5. If the performance bond or surety is required, the property owner shall provide the city with an irrevocable notarized agreement granting the city and its agents the right to enter the property and perform any required work remaining uncompleted at the expiration of the completion date identified in the assurance device.

C. Conditions of approval for the issuance of a permit, a performance or surety bond may be required, subject to the following:

1. The city attorney shall approve all performance and surety bonds as to form and securities.

2. The director(s) of the affected department(s) shall approve all performance and surety bonds as to amount and adequacy.

3. Alternative sureties may be considered by the city upon approval by the city attorney and the affected departments of the city.

4. The value of the bond/surety shall be equal to at least 150 percent of the estimated cost of the improvement(s) to be performed for improvements completed within a one-year time frame or 200 percent for improvements completed within a two-year time frame, or to be utilized by the city to perform any necessary work, or to reimburse the city for performing any necessary work and documented administrative costs associated with action on the bond/surety. To determine this value, the applicant must submit a bid for the improvements to be performed. If costs incurred by the city exceed the amount provided by the assurance device, the property owner shall reimburse the city in full, or the city may file a lien against the subject property for the amount of any deficit. Upon written request, the city may grant a one-time extension of the bond/surety.

5. Upon completion of the required work by the property owner and approval by the city at or prior to the completion date identified in the assurance device, the city shall promptly release the device.

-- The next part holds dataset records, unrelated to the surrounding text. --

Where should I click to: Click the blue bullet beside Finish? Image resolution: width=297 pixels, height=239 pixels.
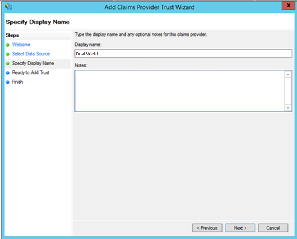[x=7, y=82]
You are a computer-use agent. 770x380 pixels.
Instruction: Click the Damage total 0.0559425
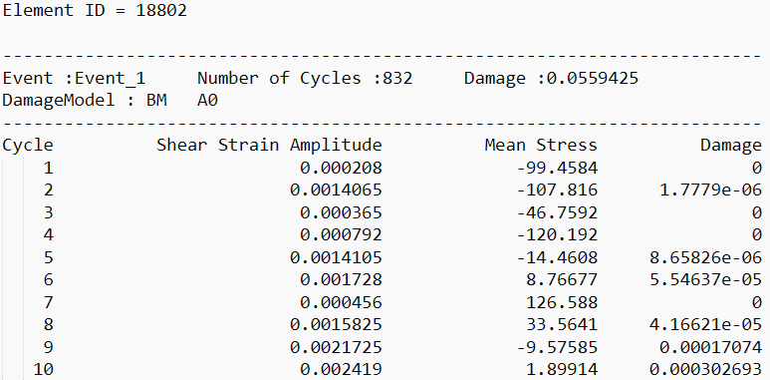click(593, 78)
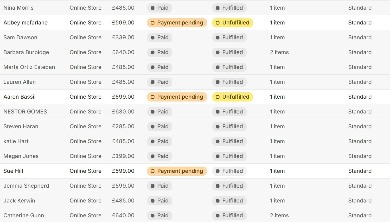
Task: Click Lauren Allen's Online Store channel
Action: point(85,82)
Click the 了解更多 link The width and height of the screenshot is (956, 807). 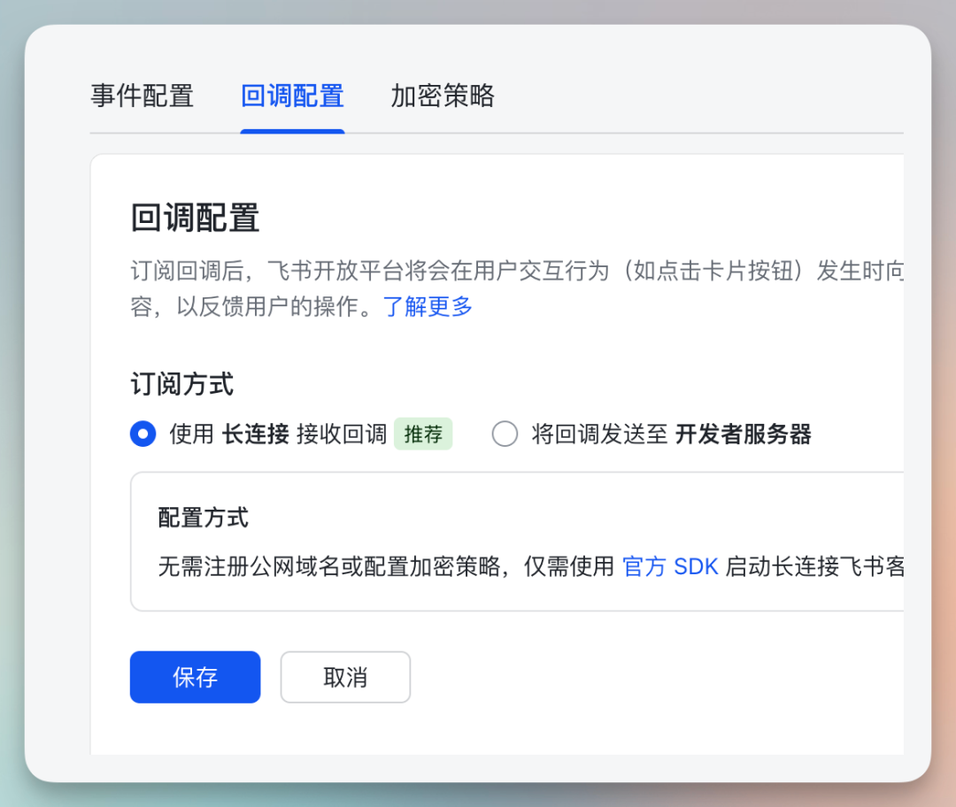(x=428, y=307)
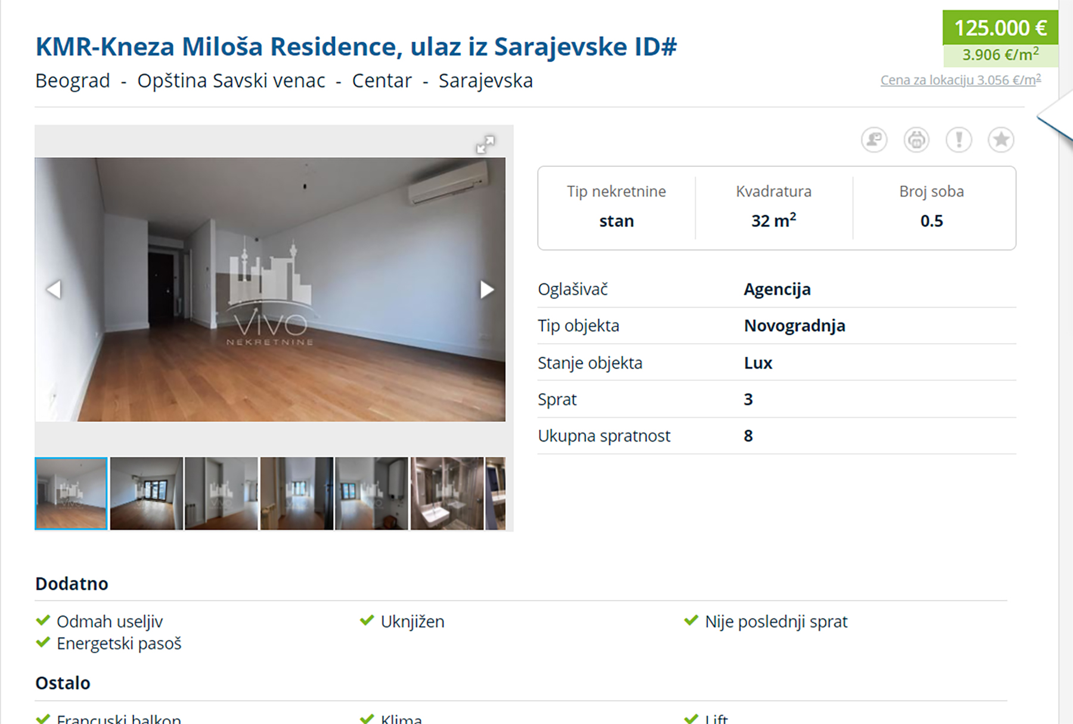Expand the photo gallery to fullscreen

point(485,144)
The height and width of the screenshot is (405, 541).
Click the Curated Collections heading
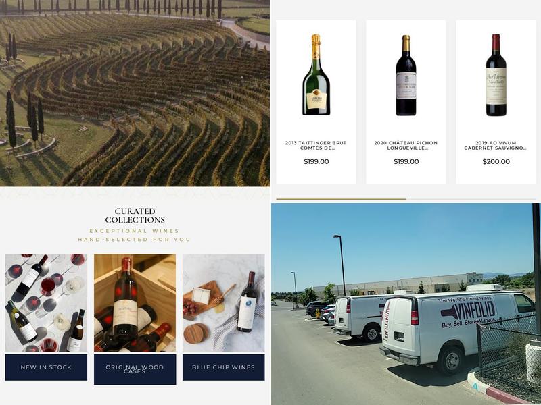pyautogui.click(x=135, y=215)
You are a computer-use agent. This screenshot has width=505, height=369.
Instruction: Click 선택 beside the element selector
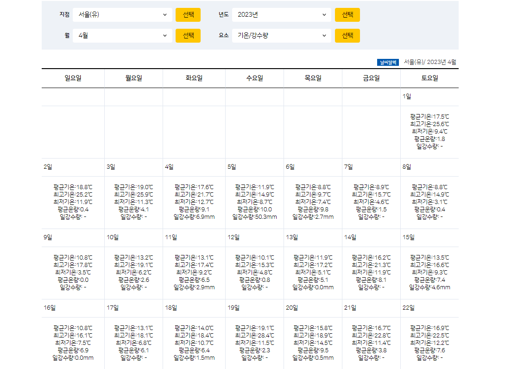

6. If the performance bond or surety is required, the property owner shall provide the city with an irrevocable notarized agreement, with a form provided by the city or form acceptable to the city, granting the city and its agents the right to enter the property and perform any required work remaining uncompleted at the expiration of the completion date identified in the assurance device. [Ord. 1694 § 1 (Att. A-1), 2024; Ord. 1506 § 1 (Att. A), 2015; Ord. 1355 § 1 (Att. A), 2010; Ord. 1268 (Exh. A), 2005. Formerly 14.14.170.]